*** Listed records ***
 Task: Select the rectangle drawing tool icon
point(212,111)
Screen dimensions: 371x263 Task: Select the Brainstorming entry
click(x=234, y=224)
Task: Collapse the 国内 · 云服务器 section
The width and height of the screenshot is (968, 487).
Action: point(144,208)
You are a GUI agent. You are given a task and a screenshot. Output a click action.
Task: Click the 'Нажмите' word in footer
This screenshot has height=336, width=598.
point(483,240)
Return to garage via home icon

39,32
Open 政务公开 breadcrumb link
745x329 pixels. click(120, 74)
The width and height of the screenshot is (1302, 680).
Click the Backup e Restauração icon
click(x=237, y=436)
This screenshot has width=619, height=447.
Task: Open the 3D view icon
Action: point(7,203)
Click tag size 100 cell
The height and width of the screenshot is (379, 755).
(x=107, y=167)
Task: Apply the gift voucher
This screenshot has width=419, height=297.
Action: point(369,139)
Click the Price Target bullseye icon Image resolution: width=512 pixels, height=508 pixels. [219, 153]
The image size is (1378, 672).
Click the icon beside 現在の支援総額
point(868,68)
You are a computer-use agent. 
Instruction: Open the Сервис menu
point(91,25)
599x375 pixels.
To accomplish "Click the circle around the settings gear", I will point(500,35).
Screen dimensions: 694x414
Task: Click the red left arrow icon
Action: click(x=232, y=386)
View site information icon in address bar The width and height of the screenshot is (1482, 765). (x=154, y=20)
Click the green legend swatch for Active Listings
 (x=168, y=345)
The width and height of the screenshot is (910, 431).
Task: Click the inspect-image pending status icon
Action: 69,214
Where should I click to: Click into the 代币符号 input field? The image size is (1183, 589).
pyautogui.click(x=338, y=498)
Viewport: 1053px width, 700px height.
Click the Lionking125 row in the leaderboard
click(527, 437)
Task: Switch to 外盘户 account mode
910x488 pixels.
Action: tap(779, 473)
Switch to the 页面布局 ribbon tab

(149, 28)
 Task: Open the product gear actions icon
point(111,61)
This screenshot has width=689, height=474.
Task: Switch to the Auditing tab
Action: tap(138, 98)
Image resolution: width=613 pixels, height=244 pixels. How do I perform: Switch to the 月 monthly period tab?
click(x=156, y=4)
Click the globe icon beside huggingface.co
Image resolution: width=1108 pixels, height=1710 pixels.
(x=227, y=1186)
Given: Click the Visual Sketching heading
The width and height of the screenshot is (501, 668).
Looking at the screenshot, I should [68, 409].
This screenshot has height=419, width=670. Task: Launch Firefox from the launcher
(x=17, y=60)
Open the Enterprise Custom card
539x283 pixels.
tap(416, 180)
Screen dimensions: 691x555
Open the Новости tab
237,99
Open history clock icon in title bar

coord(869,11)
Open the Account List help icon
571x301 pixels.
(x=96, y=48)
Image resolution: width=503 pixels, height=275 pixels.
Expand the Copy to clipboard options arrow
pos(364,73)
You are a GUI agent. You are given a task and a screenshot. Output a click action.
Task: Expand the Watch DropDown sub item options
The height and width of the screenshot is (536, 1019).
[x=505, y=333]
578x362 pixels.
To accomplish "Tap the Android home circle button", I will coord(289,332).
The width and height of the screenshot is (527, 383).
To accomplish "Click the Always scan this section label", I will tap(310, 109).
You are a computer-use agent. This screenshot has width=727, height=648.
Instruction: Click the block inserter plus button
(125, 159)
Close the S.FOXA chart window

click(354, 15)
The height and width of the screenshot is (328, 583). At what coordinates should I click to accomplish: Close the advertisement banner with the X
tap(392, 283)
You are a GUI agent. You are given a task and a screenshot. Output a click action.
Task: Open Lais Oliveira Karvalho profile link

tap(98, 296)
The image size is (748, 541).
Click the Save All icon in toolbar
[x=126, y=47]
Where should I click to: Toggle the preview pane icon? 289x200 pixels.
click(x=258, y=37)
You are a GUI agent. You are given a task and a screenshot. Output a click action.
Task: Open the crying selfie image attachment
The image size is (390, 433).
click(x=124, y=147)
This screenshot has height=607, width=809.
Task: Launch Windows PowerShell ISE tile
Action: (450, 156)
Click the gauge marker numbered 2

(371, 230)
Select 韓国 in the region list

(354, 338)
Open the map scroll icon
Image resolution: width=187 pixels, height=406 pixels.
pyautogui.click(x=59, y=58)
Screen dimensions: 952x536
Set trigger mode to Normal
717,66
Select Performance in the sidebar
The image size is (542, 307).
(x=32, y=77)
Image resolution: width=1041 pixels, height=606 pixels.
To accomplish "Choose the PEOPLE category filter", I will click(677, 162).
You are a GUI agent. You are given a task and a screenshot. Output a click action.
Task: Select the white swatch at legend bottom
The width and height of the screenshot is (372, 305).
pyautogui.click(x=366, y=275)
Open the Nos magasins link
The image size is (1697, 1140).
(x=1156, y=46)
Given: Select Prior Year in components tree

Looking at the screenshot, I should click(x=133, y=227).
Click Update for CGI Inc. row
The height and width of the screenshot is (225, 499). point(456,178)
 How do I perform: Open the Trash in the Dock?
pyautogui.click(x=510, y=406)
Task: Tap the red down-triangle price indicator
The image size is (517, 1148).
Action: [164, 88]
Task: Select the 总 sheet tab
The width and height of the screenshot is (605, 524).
*** End of Listed records ***
Exercise requirements ▸
There is a line with "Return to garage via home icon" and a line with "Click the globe icon beside huggingface.co" above. Copy exactly those two lines and all lines between them, with nothing else.

Expected answer ▸
Return to garage via home icon

39,32
Open 政务公开 breadcrumb link
745x329 pixels. click(120, 74)
The width and height of the screenshot is (1302, 680).
Click the Backup e Restauração icon
click(x=237, y=436)
This screenshot has width=619, height=447.
Task: Open the 3D view icon
Action: point(7,203)
Click tag size 100 cell
The height and width of the screenshot is (379, 755).
(x=107, y=167)
Task: Apply the gift voucher
This screenshot has width=419, height=297.
Action: point(369,139)
Click the Price Target bullseye icon Image resolution: width=512 pixels, height=508 pixels. [219, 153]
The image size is (1378, 672).
Click the icon beside 現在の支援総額
point(868,68)
You are a computer-use agent. 
Instruction: Open the Сервис menu
point(91,25)
599x375 pixels.
To accomplish "Click the circle around the settings gear", I will point(500,35).
Screen dimensions: 694x414
Task: Click the red left arrow icon
Action: click(x=232, y=386)
View site information icon in address bar The width and height of the screenshot is (1482, 765). (x=154, y=20)
Click the green legend swatch for Active Listings
 (x=168, y=345)
The width and height of the screenshot is (910, 431).
Task: Click the inspect-image pending status icon
Action: 69,214
Where should I click to: Click into the 代币符号 input field? The image size is (1183, 589).
pyautogui.click(x=338, y=498)
Viewport: 1053px width, 700px height.
Click the Lionking125 row in the leaderboard
click(527, 437)
Task: Switch to 外盘户 account mode
910x488 pixels.
Action: tap(779, 473)
Switch to the 页面布局 ribbon tab

(149, 28)
 Task: Open the product gear actions icon
point(111,61)
This screenshot has width=689, height=474.
Task: Switch to the Auditing tab
Action: tap(138, 98)
Image resolution: width=613 pixels, height=244 pixels. How do I perform: Switch to the 月 monthly period tab?
click(x=156, y=4)
Click the globe icon beside huggingface.co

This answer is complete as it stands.